Максим делает большой глоток из чайной чашки, задумывается и в тот момент, когда я решаю, что он уже все сказал и продолжать беседу не собирается, вдруг произносит:

— Вообще-то перед нами стоит дилемма: оставаться работать при ДНР или уходить в «Новороссию», — Максим поднимает на меня глаза, как будто ждет совета.

Мне, признаться, не очень близка драма внутреннего выбора идеолога, поэтому молчу. Максим клюет носом, вероятно, одобряя какое-то свое решение:

— Хотя, честно говоря, все равно, как эта организация будет развиваться. Главное, чтобы мы не остались в составе Украины. Они ж хотят нам смерти, как мы сможем после такого вместе жить? Или они думают, что после гражданской войны все наладится?

Вступать в дискуссию с идеологом ДНР, который только что, не вставая со стула, совершил эмиграцию в «Новороссию», в мои планы не входит. Вежливо попрощавшись, продолжаю путешествие по главному осиному улью сепаратизма.

Вход на одиннадцатый этаж, где раньше ежедневно проводились заседания «временного правительства» ДНР, охраняют несколько суровых бородатых мужчин с автоматами. Судя по форме, это бойцы известного батальона «Восток», которыми руководит бывший глава донецкого спецподразделения «Альфа» Александр Ходаковский.

— Во сколько здесь сегодня собрание? — наивно спрашиваю я.

Охранники ухмыляются и молчат.

— А Пушилин тут? — спрашиваю, чтоб что-то спросить. Ответ на самом деле мне известен.

— Пушилин? — то ли переспрашивает, то ли передразнивает один из бойцов и начинает гоготать.

— Пушилина здесь нет. Давно, — объясняет другой и добавляет: — Кстати, вы не первая, кто задает такие тупые вопросы.


Где Пушилин

Он уехал из Донецка в начале июня, сразу после того, как в центре города был застрелен его помощник Максим Петрухин. 11 июня председатель президиума «Верховного совета» ДНР Денис Пушилин стал одним из главных героев московского митинга, посвященного поддержке «Новороссии». В те дни я была в Москве.

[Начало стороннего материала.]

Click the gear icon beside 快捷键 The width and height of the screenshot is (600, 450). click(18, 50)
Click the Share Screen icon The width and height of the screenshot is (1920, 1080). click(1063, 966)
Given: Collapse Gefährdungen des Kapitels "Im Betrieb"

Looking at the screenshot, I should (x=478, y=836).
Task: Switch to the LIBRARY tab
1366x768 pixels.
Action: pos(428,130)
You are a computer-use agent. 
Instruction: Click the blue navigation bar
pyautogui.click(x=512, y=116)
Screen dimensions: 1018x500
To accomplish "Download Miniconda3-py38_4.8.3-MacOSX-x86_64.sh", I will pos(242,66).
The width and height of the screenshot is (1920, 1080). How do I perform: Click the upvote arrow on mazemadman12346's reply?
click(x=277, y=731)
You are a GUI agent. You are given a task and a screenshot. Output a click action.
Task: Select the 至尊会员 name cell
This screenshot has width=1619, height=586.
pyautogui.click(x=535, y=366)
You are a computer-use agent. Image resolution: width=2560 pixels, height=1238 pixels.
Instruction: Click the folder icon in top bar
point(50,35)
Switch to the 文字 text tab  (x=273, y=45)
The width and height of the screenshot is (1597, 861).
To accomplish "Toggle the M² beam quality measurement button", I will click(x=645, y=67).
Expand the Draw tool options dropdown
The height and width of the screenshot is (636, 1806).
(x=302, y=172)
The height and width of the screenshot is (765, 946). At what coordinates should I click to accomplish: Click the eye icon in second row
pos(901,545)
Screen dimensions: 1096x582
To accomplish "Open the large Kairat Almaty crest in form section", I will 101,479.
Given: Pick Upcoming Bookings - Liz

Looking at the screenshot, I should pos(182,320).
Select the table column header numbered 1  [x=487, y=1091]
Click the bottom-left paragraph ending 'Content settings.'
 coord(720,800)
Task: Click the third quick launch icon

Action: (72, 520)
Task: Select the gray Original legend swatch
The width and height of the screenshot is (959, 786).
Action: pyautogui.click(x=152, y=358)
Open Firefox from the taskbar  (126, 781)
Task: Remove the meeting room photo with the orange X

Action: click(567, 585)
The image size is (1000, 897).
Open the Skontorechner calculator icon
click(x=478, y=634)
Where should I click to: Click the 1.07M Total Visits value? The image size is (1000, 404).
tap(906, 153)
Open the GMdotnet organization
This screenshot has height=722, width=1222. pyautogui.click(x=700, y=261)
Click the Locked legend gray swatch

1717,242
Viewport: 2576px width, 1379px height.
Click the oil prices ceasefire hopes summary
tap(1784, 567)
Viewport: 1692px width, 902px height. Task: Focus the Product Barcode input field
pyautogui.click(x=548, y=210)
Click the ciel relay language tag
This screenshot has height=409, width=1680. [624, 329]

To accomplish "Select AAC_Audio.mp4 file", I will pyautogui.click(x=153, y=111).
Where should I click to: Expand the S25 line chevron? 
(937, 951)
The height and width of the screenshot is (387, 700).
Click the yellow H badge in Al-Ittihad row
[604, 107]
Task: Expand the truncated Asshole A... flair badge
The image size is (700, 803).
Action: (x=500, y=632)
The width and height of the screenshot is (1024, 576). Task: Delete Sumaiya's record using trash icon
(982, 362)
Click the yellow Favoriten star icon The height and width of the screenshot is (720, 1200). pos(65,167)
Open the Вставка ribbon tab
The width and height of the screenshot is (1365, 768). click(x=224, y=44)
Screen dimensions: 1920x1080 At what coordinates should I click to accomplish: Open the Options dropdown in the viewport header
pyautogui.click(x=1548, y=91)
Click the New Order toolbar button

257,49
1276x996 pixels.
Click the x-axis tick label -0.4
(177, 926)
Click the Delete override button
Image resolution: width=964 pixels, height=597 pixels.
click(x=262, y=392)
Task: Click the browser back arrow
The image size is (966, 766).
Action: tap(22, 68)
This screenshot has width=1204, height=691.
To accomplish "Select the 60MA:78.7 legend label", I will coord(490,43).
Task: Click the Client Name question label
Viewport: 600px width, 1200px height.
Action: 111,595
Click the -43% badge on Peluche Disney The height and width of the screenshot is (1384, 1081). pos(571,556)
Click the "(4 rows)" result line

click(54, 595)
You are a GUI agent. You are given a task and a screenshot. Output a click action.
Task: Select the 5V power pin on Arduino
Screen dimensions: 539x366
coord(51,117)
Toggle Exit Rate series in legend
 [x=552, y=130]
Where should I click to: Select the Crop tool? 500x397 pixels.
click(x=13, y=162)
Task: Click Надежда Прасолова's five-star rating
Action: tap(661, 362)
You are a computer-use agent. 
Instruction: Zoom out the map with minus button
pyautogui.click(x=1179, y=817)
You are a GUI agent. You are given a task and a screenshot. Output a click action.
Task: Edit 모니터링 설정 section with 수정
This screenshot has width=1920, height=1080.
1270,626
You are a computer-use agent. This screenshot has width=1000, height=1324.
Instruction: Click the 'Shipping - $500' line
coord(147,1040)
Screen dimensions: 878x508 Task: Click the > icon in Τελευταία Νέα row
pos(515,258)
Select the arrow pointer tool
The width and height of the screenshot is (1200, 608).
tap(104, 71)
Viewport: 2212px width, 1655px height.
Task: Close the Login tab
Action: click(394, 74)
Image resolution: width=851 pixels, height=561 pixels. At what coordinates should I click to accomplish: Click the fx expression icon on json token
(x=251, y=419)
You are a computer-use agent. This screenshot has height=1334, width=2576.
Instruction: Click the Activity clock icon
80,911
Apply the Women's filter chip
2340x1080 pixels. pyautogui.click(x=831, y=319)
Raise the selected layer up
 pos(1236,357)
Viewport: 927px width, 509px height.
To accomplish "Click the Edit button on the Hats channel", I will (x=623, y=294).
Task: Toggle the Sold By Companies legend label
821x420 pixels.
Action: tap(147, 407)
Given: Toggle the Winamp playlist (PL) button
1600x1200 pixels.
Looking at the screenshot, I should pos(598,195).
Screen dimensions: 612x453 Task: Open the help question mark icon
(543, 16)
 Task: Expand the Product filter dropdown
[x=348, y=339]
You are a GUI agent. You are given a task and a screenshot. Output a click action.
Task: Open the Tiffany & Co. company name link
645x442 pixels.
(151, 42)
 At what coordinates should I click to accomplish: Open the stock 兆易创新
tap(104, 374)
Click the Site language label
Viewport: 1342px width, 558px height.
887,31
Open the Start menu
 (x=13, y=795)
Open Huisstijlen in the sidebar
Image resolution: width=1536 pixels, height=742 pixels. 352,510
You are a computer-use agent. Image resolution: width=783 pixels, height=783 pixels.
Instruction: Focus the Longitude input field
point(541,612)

Столица готовилась к празднованию Дня России: по центру расхаживали люди с георгиевскими ленточками и флагами, по периметру Красной площади полицейские налаживали рамки металлоискателей. Пушилина встречали как борца за свободу Донбасса от «киевской хунты», возвращающего исконно русские земли под крыло России.